Выводков упал в ноги князю:
– Дозволь дите к бабе моей допустить! Помилосердствуй!
Конь взметнул копытами грязь и скрылся в промозглой мгле.
Схватив в охапку сынишку, Василий мчался в подвал, в котором томилась Клаша.
Глава вторая
Сабуров-Замятня зачастил в гости к худородному соседу, Федору Тыну.
В Покров день, при людях, на паперти, князь первый подошел к Федору и поклонился ему.
Оторопевший служилый сорвал с головы шапку и ответил земным поклоном.
– А аз к тебе погостить, – объявил снисходительно Замятня и усадил соседа в свою колымагу.
…Трапеза подходила к концу, когда подвыпивший боярин вдруг строго поднялся и приказал подать шубу.
Хозяин загородил собой выход:
– И в думке не держал изобидеть тебя!
Сабуров шевельнул щетинкой на лбу и оскалил зубы.
– Колико жалую к тебе и ни единыжды ты не удосужился потешить меня поцелуйным обрядом.
Федор горько вздохнул:
– Будто впервой ты, Микола Петрович, у нас. Да и вдов аз. А дочь, самому тебе ведомо: на Ивана Купалу четырнадесять годков набралось.
Сабуров маслено облизнулся:
– О самую пору невестушка!
И с ехидным смешком:
– Зря хоронишь свой клад! Довелось ужо нам поглазеть на него!
Он присел на лавку и, пораздумав, огорошил Тына неожиданным заявлением:
– За горлицу за твою аз столь вена не пожалею…
Хозяин резко его перебил:
– При живой-то боярыне, Микола Петрович! Да ты окстись!

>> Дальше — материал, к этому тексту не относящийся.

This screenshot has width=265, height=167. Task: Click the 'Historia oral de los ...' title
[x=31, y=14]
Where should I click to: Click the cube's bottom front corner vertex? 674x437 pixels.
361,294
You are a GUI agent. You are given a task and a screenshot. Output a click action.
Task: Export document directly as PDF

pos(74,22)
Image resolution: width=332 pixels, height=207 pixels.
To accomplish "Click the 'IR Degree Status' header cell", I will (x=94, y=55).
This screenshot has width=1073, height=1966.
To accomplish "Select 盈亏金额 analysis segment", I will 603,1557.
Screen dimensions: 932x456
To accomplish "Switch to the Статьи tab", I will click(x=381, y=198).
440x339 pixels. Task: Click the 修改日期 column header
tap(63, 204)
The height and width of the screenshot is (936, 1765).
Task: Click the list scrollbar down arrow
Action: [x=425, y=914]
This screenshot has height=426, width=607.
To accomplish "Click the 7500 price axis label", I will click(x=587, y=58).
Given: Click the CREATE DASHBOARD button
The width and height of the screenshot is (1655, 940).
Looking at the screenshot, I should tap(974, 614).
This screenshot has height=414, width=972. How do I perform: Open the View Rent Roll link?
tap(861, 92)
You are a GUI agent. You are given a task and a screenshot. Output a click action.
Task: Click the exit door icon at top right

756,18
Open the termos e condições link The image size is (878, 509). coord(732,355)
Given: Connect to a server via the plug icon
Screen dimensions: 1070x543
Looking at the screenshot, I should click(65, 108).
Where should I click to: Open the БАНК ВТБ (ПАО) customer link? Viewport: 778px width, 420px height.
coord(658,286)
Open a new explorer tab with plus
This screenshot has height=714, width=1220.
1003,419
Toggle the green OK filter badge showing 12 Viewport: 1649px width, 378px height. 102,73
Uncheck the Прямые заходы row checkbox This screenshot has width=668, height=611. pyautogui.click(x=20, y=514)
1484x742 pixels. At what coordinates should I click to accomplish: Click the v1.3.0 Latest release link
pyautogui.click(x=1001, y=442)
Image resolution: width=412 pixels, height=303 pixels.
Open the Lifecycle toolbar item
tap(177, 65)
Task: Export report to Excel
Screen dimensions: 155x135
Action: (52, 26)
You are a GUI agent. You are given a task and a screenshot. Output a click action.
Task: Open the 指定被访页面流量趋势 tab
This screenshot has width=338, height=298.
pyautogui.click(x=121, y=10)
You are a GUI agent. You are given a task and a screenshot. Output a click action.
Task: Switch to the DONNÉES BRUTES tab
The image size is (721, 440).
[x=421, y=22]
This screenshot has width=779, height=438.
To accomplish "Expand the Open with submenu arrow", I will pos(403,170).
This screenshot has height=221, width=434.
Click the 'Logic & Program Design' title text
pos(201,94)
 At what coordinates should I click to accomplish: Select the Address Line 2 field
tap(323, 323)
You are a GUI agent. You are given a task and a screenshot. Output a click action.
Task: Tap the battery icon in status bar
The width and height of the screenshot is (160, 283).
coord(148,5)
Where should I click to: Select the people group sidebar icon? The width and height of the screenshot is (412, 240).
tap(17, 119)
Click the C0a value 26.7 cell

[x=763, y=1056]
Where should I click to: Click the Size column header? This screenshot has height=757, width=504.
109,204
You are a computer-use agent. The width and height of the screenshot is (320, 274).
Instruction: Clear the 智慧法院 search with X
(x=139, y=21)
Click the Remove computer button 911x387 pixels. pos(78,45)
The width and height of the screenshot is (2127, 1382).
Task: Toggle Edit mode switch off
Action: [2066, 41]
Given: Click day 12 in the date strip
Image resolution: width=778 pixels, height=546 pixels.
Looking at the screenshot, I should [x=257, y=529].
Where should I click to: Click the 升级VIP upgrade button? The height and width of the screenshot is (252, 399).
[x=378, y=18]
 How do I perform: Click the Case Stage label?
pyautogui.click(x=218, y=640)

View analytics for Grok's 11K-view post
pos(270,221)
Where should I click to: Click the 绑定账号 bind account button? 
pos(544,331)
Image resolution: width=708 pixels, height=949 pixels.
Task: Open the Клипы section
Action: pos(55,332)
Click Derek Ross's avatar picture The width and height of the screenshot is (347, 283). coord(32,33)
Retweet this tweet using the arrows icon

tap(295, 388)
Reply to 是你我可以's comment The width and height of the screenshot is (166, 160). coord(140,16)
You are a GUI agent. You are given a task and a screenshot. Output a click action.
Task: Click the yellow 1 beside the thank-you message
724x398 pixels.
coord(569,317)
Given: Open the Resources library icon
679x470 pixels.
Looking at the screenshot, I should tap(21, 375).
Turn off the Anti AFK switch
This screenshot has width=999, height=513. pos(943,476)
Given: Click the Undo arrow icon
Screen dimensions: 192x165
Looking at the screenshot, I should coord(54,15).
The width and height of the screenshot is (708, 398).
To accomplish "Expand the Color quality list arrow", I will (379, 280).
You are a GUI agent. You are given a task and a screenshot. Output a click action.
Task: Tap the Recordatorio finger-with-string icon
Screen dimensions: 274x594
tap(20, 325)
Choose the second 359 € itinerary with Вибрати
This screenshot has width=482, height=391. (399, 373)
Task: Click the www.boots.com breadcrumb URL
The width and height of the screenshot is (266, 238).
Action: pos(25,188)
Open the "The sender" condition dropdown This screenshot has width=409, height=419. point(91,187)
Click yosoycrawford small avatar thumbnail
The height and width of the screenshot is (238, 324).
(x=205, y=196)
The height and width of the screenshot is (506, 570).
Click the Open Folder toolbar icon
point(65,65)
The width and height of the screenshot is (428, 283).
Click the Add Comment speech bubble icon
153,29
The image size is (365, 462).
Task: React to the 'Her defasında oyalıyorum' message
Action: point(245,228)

Тыкаясь колючей бородкой в острое лисье лицо Федора, Сабуров уверенно булькнул:
– Ныне боярыня, а завтра – послушница в монастыре.
Они присели на лавку и оживленно заговорили вполголоса, то и дело прерывая друг друга.
К вечере Тын приказал подать лучшего вина и сам привел дочь в трапезную.
– Кланяйся, Татьянушка, гостю!
Точно у кролика, подергивались мелкою дрожью губы и уши девушки. Чуть раскосые, немигающие глаза уставились с мольбой на икону. Раздувшиеся ноздри с присвистом вбирали воздух.
Федор умиленно поправил кокошник на пышной головке дочери и подмигнул боярину.
Стараясь казаться солидней, князь грузно шагнул, одернул висевший на нем, как на жерди, кафтан и подошел к смущенной хозяйке.
Она взяла с подноса братину, неуклюже поклонилась и поднесла ее гостю.
Микола Петрович трижды коснулся рукою пола и, отпив из братины, облапил девушку.
«Пугало огородное!» – с омерзением выругалась про себя Татьяна, но покорно подставила стиснутые и холодные, как у покойника, губы для поцелуя.
Позднею ночью вернулся хмельной боярин в свою усадьбу.
В опочивальне, укутавшись в теплое одеяло, он, сквозь сладкий зевок, поманил к себе тиуна.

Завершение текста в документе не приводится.